Tapi tahukah kalian; Boy, bang, sis, mbak, and buk−ibu, bapak−bapak yang terhormat..!

Semua manusia dan semua hewan melata dibumi ini sekalipun, mereka sama saja diwajibkan punya masalah seperti ini. Enggak dia, enggak kita, enggak juga mereka semua sama saja. Hanya saja beda tempat, waktu dan keadaan. Jangan karena melihat temen lainnya mereka seperti ini dan mereka seperti itu, lalu menimbulkan masalah baru didiri kita (woy, masalah bukan untuk diumbar−umbar vroh, apalagi didongengin) mereka bisa saja begitu karena mereka bukanlah tipical orang yang baperan, enggak kayak.... (dongdet).

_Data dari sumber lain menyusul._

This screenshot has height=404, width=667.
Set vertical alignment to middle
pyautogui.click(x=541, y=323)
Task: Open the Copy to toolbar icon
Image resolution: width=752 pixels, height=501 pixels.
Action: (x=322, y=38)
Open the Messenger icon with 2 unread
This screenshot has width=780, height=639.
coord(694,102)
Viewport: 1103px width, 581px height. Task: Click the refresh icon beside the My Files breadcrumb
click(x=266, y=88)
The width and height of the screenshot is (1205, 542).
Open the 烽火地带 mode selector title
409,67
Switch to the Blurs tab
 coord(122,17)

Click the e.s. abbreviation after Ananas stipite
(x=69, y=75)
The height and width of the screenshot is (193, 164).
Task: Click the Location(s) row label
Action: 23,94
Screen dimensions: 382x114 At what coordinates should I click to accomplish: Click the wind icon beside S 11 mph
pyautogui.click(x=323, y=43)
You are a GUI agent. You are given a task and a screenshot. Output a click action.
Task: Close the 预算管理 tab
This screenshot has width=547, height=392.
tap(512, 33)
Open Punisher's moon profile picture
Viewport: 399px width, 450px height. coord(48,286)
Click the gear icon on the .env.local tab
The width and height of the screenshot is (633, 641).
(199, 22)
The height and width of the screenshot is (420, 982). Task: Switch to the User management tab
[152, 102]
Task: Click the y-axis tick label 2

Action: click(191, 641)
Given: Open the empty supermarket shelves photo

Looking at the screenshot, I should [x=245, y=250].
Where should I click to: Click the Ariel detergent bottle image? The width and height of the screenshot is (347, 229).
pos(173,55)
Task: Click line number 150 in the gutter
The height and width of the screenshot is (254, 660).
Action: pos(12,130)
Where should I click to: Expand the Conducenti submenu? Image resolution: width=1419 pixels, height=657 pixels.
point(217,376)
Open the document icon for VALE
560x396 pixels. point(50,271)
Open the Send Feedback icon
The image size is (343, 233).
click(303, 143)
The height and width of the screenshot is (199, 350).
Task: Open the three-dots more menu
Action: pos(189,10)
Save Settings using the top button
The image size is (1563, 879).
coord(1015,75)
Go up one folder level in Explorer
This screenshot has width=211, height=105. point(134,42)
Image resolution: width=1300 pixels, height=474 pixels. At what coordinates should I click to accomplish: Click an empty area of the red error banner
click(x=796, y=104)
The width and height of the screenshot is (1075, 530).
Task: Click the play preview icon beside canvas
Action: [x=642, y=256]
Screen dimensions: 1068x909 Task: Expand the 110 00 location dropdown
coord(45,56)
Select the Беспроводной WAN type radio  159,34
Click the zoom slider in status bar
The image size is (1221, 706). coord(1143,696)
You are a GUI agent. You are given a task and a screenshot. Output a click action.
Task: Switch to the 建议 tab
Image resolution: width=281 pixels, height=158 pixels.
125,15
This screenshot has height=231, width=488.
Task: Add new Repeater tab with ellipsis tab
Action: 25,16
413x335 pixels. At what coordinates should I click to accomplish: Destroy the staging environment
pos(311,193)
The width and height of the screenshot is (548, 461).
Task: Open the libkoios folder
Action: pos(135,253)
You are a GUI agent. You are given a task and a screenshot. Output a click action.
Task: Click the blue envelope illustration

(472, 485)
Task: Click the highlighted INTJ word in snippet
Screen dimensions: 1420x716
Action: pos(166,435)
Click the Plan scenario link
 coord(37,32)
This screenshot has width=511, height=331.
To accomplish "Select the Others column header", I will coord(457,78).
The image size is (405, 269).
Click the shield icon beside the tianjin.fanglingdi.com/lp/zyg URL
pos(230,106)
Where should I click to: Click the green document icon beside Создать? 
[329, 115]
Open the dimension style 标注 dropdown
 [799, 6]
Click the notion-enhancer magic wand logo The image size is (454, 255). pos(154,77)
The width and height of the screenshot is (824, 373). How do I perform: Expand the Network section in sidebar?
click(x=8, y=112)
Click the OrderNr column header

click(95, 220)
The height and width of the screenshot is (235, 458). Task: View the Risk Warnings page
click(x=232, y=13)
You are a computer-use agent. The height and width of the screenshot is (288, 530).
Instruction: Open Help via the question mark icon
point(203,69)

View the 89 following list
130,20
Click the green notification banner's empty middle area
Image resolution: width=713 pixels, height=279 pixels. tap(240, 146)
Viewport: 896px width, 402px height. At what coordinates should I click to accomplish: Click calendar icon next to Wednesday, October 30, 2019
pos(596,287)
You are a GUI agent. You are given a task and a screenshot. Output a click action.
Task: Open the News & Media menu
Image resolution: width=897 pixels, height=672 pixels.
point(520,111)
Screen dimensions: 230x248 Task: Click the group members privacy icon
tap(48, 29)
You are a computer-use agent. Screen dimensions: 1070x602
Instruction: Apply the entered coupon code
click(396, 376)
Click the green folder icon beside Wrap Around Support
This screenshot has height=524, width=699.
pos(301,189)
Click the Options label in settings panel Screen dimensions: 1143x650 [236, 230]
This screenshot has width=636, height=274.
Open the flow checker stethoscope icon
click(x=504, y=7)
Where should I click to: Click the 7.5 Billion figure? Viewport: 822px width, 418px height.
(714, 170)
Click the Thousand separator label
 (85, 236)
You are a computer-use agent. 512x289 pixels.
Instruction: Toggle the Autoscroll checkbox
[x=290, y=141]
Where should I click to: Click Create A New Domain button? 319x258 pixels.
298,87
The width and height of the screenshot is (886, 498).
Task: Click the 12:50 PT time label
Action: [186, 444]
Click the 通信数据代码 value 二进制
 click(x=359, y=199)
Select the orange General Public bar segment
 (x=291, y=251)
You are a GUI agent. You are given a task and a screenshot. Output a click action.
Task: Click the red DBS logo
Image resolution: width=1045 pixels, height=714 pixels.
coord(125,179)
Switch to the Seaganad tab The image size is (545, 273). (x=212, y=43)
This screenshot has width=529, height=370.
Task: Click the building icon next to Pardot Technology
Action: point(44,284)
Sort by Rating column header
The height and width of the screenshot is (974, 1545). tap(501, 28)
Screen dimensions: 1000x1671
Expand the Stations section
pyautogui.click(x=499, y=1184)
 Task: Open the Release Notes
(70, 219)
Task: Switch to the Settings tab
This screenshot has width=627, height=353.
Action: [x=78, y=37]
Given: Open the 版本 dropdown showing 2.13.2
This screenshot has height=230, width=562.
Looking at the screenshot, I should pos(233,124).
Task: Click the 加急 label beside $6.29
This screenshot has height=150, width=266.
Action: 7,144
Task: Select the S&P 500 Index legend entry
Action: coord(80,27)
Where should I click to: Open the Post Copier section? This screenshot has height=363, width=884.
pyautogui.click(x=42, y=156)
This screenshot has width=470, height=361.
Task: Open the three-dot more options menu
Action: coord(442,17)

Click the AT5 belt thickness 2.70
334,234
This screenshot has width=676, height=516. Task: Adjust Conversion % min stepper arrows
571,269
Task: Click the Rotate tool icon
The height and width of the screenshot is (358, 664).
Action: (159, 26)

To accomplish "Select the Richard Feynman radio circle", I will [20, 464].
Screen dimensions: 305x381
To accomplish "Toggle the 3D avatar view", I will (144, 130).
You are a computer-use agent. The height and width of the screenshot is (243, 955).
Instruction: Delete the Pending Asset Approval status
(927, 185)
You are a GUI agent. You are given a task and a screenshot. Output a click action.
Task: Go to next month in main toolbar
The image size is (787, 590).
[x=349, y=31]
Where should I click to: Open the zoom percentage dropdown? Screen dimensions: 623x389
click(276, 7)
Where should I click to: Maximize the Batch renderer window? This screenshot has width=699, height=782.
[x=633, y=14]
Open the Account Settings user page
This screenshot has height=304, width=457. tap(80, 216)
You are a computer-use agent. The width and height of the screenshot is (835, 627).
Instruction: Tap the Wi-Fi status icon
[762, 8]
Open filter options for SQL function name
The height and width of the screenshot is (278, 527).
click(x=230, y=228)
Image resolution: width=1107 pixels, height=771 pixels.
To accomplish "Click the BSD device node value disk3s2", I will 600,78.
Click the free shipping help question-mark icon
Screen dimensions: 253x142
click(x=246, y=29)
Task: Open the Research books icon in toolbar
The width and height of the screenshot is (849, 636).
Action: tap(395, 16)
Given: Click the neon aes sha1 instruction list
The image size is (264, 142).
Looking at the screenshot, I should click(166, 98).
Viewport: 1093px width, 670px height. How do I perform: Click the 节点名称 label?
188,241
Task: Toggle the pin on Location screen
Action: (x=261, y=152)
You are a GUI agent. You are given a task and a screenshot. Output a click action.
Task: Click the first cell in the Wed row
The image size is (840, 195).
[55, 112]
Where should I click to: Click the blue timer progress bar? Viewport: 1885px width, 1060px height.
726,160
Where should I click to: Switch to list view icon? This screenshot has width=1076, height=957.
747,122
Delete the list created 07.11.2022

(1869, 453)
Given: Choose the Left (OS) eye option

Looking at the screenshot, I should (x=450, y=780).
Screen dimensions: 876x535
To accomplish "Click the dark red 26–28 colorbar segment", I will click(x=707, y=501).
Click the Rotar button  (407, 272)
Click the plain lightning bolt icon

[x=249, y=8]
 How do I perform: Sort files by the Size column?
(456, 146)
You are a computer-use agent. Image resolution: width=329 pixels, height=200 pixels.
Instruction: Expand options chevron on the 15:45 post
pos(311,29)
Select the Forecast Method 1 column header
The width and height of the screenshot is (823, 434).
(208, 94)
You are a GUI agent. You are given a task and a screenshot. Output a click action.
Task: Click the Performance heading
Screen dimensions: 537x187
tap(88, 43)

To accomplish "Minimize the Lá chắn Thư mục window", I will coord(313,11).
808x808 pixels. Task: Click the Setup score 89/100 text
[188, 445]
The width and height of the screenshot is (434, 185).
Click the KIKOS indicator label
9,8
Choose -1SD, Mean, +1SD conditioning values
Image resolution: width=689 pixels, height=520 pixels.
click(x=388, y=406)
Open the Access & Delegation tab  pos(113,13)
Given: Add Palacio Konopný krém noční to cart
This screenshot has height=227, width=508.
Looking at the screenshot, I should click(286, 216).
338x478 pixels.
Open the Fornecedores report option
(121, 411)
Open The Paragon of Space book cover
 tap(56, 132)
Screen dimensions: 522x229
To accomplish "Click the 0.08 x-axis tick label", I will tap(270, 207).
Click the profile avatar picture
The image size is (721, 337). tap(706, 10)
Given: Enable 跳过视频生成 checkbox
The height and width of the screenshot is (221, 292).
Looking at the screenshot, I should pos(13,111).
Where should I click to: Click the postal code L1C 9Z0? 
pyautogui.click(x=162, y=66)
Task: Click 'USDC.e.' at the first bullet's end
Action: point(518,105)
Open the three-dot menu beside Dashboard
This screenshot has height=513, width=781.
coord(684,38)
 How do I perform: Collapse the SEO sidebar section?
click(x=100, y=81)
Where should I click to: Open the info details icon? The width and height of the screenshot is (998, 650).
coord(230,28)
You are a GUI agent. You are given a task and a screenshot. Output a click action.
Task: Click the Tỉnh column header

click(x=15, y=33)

Dikit−dikit mewek, senggol dikit rapuh, jelek dikit halu, putus banyak gabut (hughug) buat hati merana tambah sengsara. Selesai masalahpun tidak, mengurangi masalah pun sama sekali, nambah masalah ho’oh.  Hasil buah tangan sendiri, mengeluh sendiri (elus jidat).

Mengeluh memang sudah dari sononya, sifat manusia masih orog kerjaannya begitu. Tapi itu menjadi hal yang manusiawi, dan sudah dimaklumi makhluk dan bahkan oleh Tuhan kita Allah subhanahuatalla yang menyindir manusia dengan kalimat ini, “manusia mah, kalau enggak ada masalah merasa bahwa dirinya paling makmur sendiri, sombong!” tapi giliran punya masalah bilangnya “Allah itu enggak sayang sama aku, Dia mah pengennya aku seperti ini (ets dah merasa hina sedunia)” percaya enggak gitu?.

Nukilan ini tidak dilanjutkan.